Go to the WRF run directory (WRFV3/run) and edit the following files: Remember that these paths need to be updated every time you recompile the code, because fresh files are installed in their place.

input.geos

Run directory           : ./
Root data directory     : /n/holylfs/EXTERNAL_REPOS/GEOS-CHEM/gcgrid/data/ExtData
Global offsets I0, J0   : 0 0

All other options in input.geos are ignored as they are relevant to GEOS-Chem Offline only.

HEMCO_Config.rc

ROOT:                        /n/holylfs/EXTERNAL_REPOS/GEOS-CHEM/gcgrid/data/ExtData/HEMCO
METDIR:                      /does/not/apply/for/WRFGC

HEMCO_Config.rc is fully operational in WRF-GC and you can use it to set the emission inventories you want to use in your simulation.

`namelist.input`

The main namelist should be configured according to the WRF-GC User’s Guide: Running WRF-GC.

Running WPS and WRF(-GC)

WPS

Launch an interactive node with sufficient memory. The test partition is sufficient, WPS is not very compute intensive:

srun -p test -n 6 --pty --mem 30960 -t 0-06:00 /bin/bash

Directly run geogrid.exe, ungrib.exe and metgrid.exe.

WRFV3

To run real.exe (prepare input data for WRF) and wrf.exe use the following batch script (remember to change the name of the executable).

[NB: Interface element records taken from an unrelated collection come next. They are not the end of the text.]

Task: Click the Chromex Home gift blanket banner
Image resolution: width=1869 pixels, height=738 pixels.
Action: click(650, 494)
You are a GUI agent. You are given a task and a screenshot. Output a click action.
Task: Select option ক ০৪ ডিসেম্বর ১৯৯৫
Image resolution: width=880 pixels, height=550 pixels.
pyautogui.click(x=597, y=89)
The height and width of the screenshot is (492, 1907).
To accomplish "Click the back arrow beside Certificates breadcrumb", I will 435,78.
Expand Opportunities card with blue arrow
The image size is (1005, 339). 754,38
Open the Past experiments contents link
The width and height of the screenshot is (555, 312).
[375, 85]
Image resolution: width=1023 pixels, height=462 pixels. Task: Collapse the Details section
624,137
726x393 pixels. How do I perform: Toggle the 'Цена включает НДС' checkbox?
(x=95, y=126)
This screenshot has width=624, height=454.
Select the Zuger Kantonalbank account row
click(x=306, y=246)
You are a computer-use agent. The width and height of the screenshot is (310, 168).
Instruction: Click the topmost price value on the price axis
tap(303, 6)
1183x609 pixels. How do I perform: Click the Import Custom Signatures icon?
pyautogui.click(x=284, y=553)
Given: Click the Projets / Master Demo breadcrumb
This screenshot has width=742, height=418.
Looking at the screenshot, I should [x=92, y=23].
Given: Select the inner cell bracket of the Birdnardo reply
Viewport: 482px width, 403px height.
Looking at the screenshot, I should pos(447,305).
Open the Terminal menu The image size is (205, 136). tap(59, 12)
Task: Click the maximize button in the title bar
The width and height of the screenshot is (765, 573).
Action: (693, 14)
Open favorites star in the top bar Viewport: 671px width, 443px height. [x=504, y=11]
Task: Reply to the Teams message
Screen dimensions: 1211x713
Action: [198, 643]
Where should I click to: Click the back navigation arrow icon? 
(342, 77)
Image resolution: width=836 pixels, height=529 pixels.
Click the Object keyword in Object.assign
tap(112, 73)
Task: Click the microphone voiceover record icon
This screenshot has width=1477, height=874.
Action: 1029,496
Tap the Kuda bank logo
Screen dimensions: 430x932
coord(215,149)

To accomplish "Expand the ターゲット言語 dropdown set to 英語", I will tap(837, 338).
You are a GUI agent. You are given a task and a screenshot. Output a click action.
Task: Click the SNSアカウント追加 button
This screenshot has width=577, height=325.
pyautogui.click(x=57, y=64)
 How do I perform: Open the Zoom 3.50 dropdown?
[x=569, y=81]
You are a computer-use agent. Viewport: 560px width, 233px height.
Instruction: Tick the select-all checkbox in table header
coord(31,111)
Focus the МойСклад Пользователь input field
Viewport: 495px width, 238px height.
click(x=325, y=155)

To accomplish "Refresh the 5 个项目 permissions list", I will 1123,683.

This is written for 1 node 32 cores on huce_intel; adjust memory and stuff accordingly if you want to use a different partition:

#!/bin/bash
#SBATCH -n 32
#SBATCH -N 1
#SBATCH -t 1-00:00
#SBATCH -p huce_intel
#SBATCH --mem=128000

module purge
module load git/2.17.0-fasrc01
module load intel/17.0.4-fasrc01
module load openmpi/2.1.0-fasrc02
module load netcdf/4.5.0-fasrc02
module load netcdf-fortran/4.4.4-fasrc06
module load jasper/1.900.1-fasrc02

# srun -n $SLURM_NTASKS --mpi=pmix wrf.exe

mpirun -np $SLURM_NTASKS ./wrf.exe

Save it as e.g. wrf.sh and then sbatch wrf.sh to submit the batch job.

Considerations:

For roughly 40000 grid boxes (e_we * e_sn), say China at 27x27km resolution, it takes about 4 hours on 36 cores to run about 48 hours simulation. In order for your run not to be interrupted you will have to consider asking for a little more time as there may be fluctuations.
Edit the -n 32 for number of cores and -N 1 for number of nodes to use.
Test on the test partition first (with a duration of 0-01:00 or shorter), then submit to huce_intel or the main partitions, so you don’t waste core-hours. The major errors always appear in the first hour of the run. If the first hour runs through, it will likely run to completion.